# What is expected
Transcribe only the lines in the data below falling between the line with "Viewport: 908px width, 398px" and the line with "This screenshot has width=278, height=132.", including those two lines, and leave out any picture.

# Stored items
____________
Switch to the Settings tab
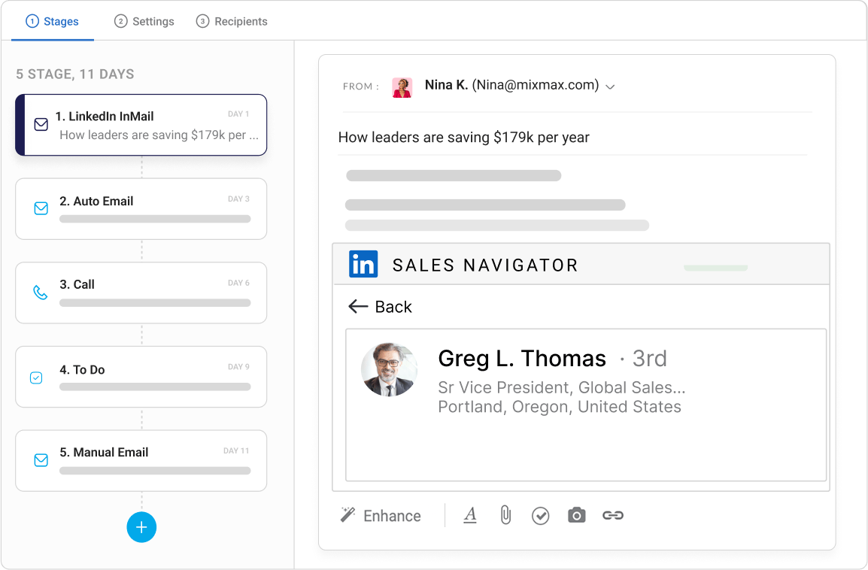Image resolution: width=868 pixels, height=570 pixels. pos(144,21)
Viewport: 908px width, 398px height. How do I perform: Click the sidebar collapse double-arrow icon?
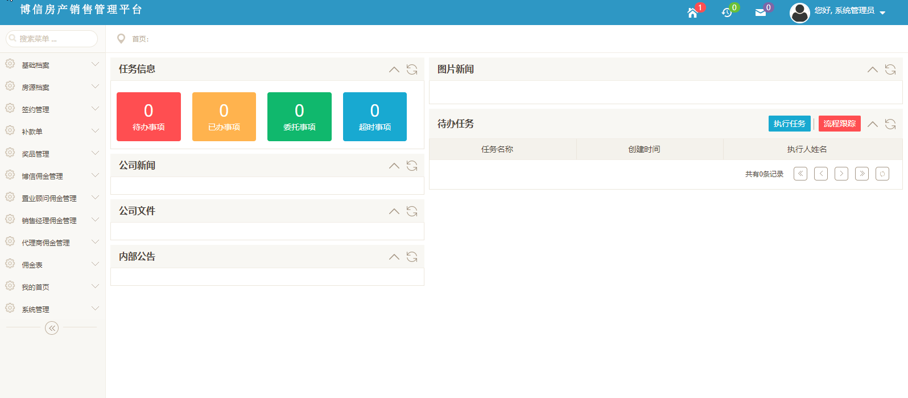pyautogui.click(x=52, y=328)
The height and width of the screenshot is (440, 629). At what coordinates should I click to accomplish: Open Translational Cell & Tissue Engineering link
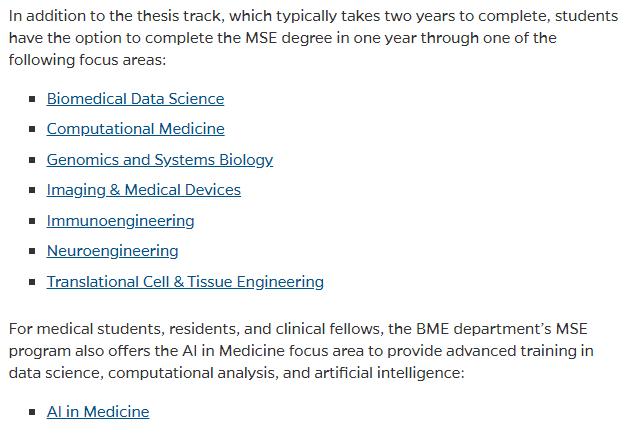[x=185, y=282]
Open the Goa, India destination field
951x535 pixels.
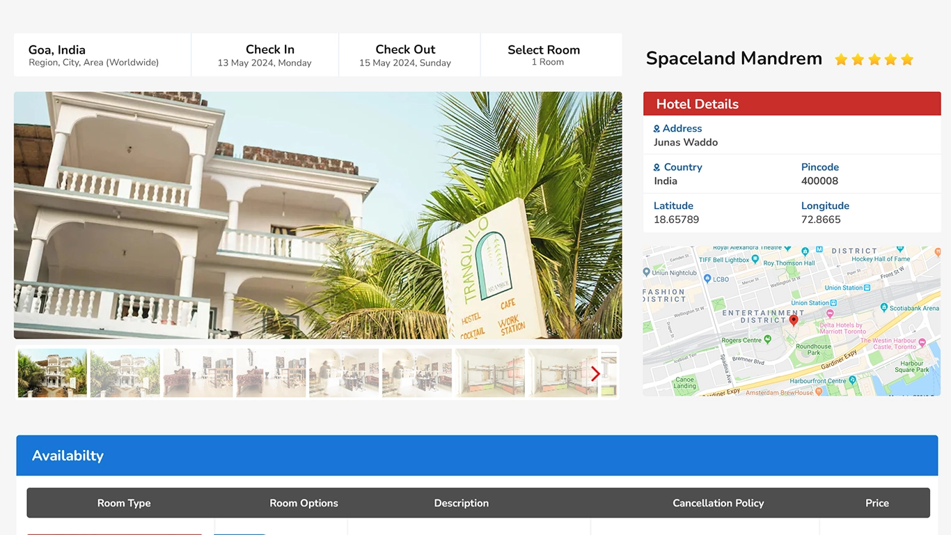(x=102, y=55)
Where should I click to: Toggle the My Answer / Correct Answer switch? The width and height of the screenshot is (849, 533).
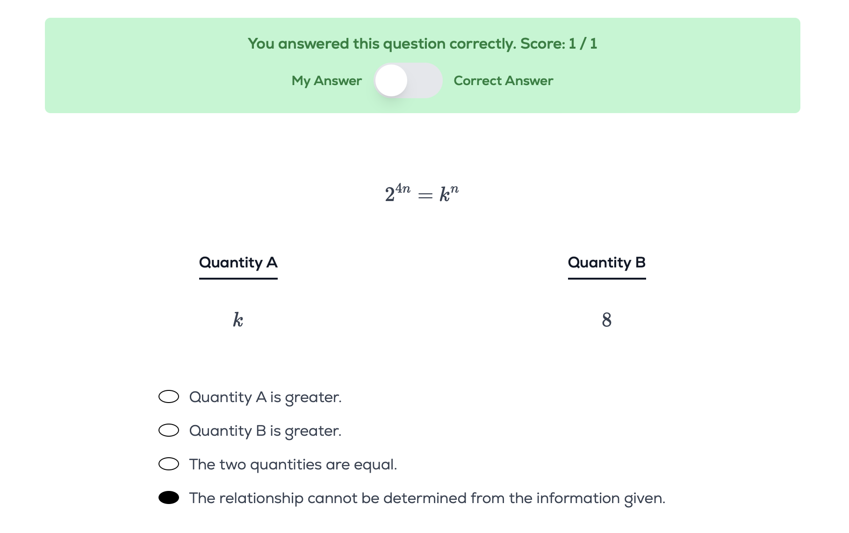pyautogui.click(x=408, y=80)
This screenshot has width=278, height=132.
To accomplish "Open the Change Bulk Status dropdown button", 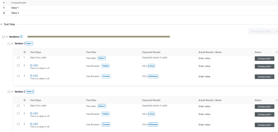I will (263, 31).
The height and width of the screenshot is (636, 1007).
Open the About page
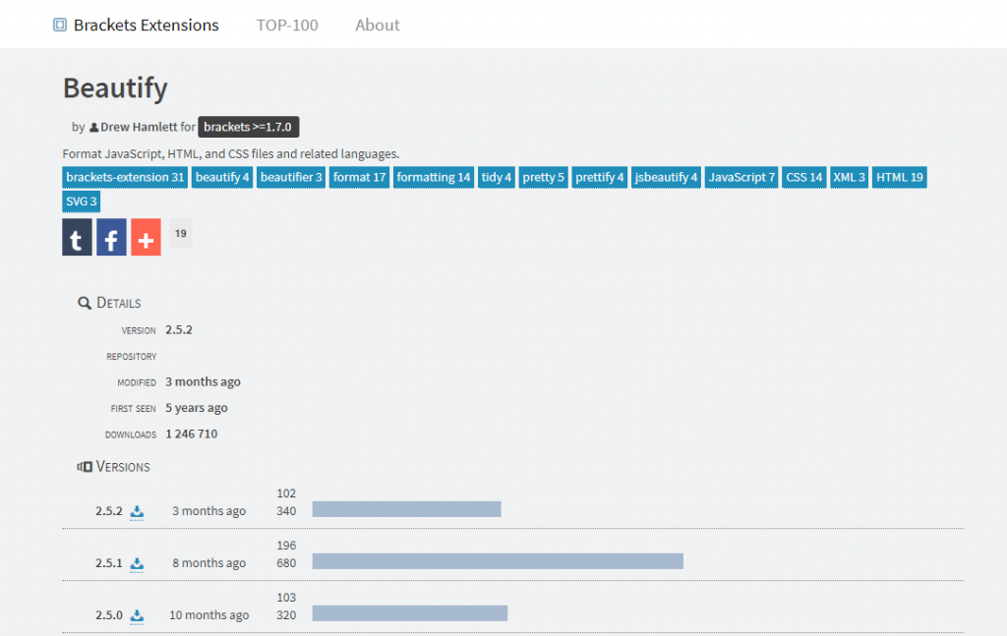click(x=377, y=25)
____________
# Expected output
Viewport: 908px width, 398px height. How do I perform: Click the sidebar collapse double-arrow icon?
pyautogui.click(x=52, y=328)
The height and width of the screenshot is (440, 629). At what coordinates should I click to accomplish: Open Translational Cell & Tissue Engineering link
[x=185, y=282]
Open the Goa, India destination field
951x535 pixels.
(x=102, y=55)
Where should I click to: Toggle the My Answer / Correct Answer switch? The width and height of the screenshot is (849, 533).
pyautogui.click(x=408, y=80)
This screenshot has width=278, height=132.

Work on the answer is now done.